GIVEN INFORMATION:
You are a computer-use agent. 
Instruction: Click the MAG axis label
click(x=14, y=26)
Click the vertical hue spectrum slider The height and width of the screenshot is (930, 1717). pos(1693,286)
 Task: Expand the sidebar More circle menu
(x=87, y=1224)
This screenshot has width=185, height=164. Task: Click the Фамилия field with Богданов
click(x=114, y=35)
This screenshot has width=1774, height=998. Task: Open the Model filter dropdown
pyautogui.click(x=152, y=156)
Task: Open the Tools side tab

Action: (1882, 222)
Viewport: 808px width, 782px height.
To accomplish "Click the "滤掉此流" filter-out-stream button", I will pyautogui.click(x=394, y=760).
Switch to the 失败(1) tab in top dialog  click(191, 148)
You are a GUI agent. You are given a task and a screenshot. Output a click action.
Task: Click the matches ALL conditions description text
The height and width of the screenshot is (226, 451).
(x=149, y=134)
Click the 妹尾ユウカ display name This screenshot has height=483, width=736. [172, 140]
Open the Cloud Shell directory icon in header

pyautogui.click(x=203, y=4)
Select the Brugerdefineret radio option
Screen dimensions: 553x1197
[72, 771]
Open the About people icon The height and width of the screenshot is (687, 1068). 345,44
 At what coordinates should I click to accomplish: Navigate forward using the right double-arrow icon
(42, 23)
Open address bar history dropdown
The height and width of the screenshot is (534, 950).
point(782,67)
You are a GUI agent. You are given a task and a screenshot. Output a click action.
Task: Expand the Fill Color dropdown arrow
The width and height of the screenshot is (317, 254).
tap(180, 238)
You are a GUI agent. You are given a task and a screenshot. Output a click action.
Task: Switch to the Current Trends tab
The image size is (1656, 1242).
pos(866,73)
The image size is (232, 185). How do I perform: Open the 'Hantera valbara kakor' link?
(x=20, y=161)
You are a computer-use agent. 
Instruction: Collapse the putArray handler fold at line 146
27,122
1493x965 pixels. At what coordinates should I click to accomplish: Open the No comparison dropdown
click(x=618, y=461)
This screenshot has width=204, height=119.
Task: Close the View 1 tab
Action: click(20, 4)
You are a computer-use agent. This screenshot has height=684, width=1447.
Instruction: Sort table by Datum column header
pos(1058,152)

CHALLENGE: Write out everything in the material from the line containing "Select the Brugerdefineret radio option" down to the line containing "point(782,67)", keeping each line as it is except the answers, where every coordinate shifts up by 73.

TASK ANSWER:
Select the Brugerdefineret radio option
Screen dimensions: 553x1197
[145, 844]
Open the About people icon The height and width of the screenshot is (687, 1068). 418,117
 At what coordinates should I click to accomplish: Navigate forward using the right double-arrow icon
(115, 96)
Open address bar history dropdown
The height and width of the screenshot is (534, 950).
point(855,140)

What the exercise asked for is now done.